__TASK DIRECTIONS__
Please produce an exact copy of only the lines from the one with "Task: Switch chart to Pie view" through the last one of the material, without pictures.

__DATA RECORDS__

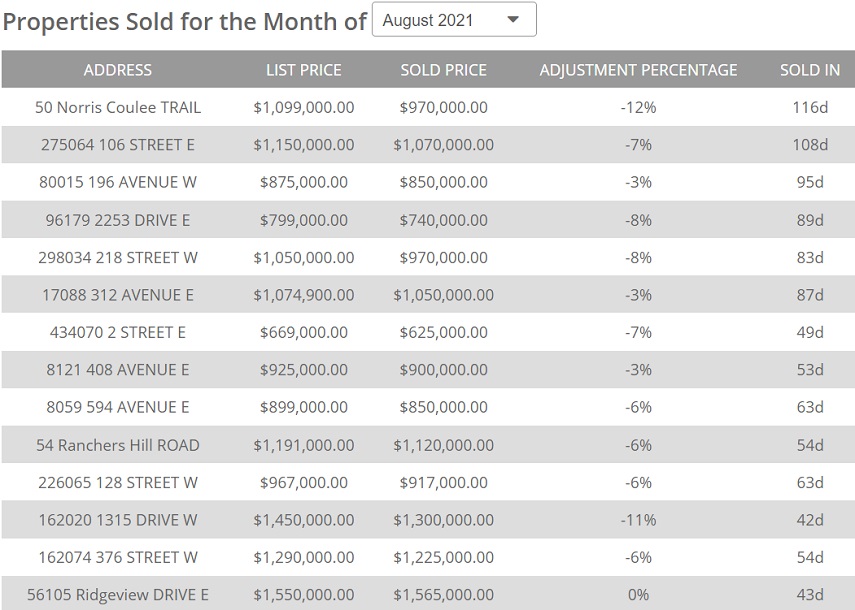Click the $1,565,000.00 sold price cell
Screen dimensions: 855x610
(443, 595)
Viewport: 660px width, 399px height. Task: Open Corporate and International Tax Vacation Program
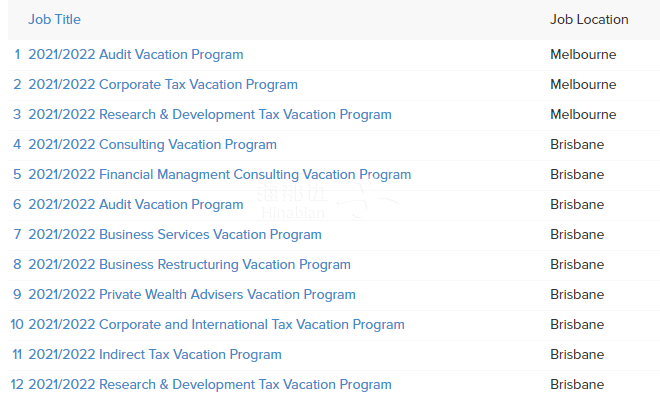coord(216,325)
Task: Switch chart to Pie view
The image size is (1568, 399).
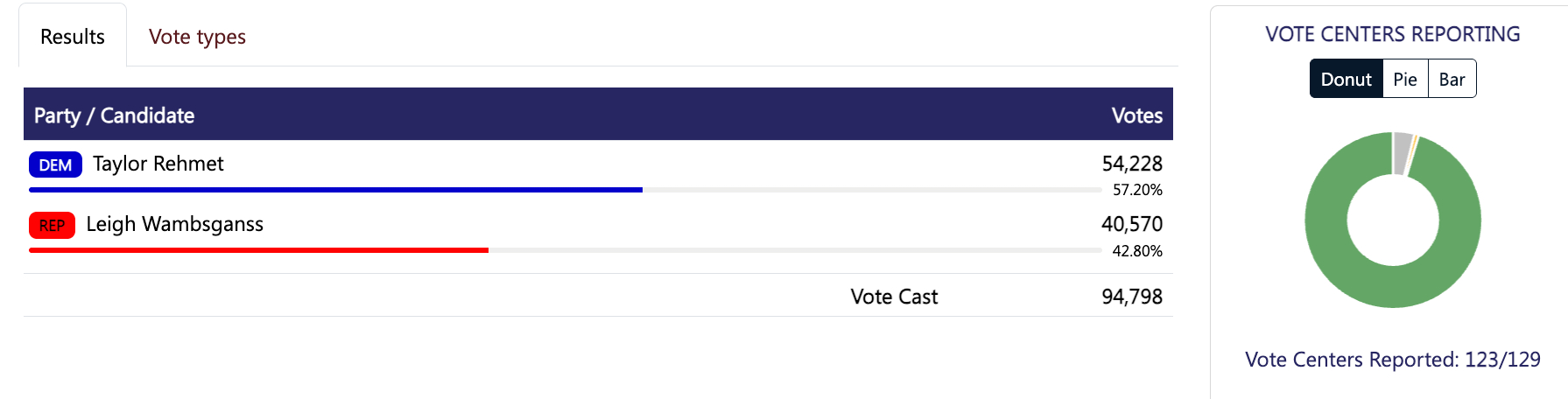Action: [1405, 80]
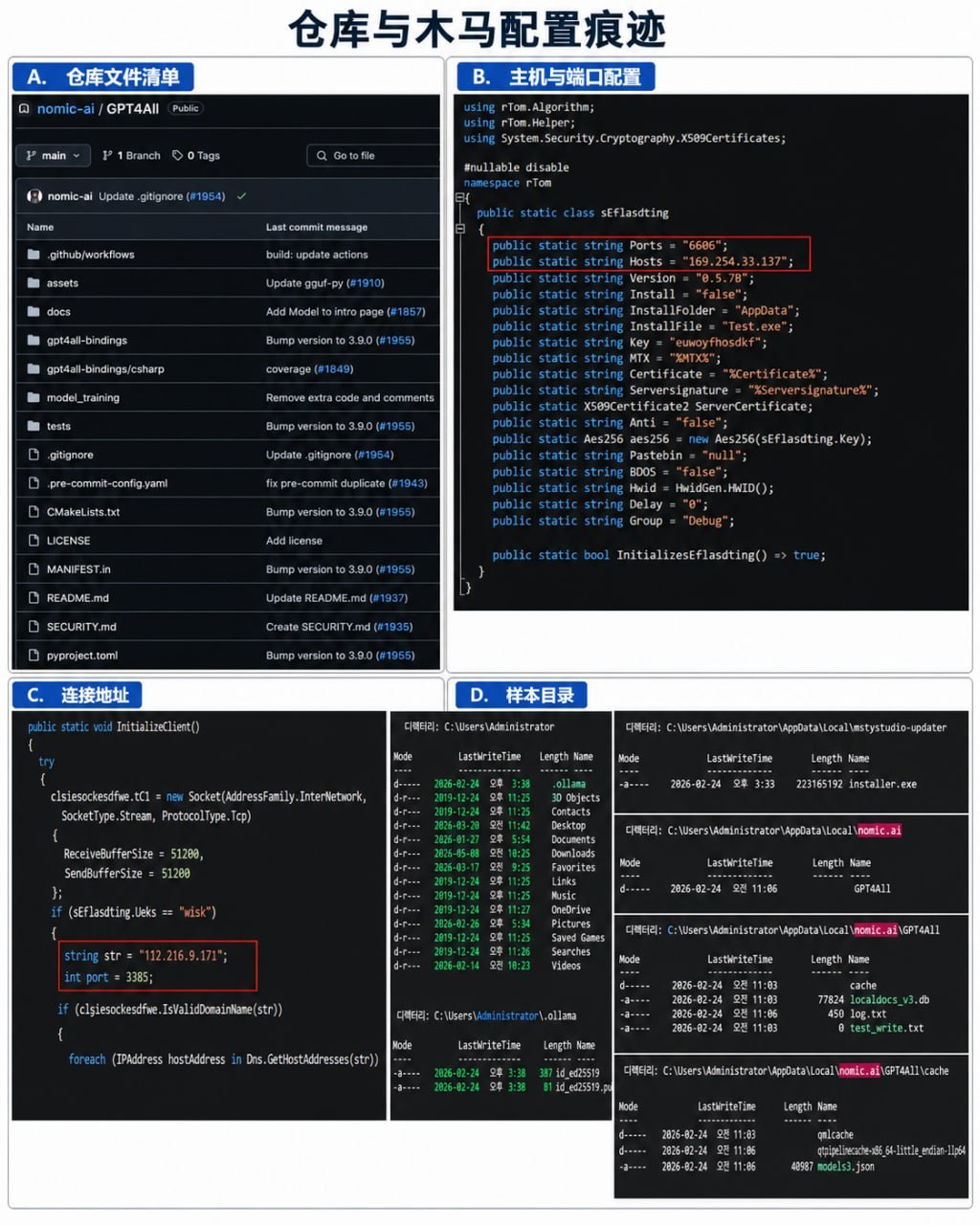Click the green commit status checkmark
The width and height of the screenshot is (980, 1225).
[241, 196]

__WRITTEN SOLUTION__
Task: Switch chart to Pie view
The image size is (1568, 399).
Action: [1405, 80]
Click the green commit status checkmark
The width and height of the screenshot is (980, 1225).
[241, 196]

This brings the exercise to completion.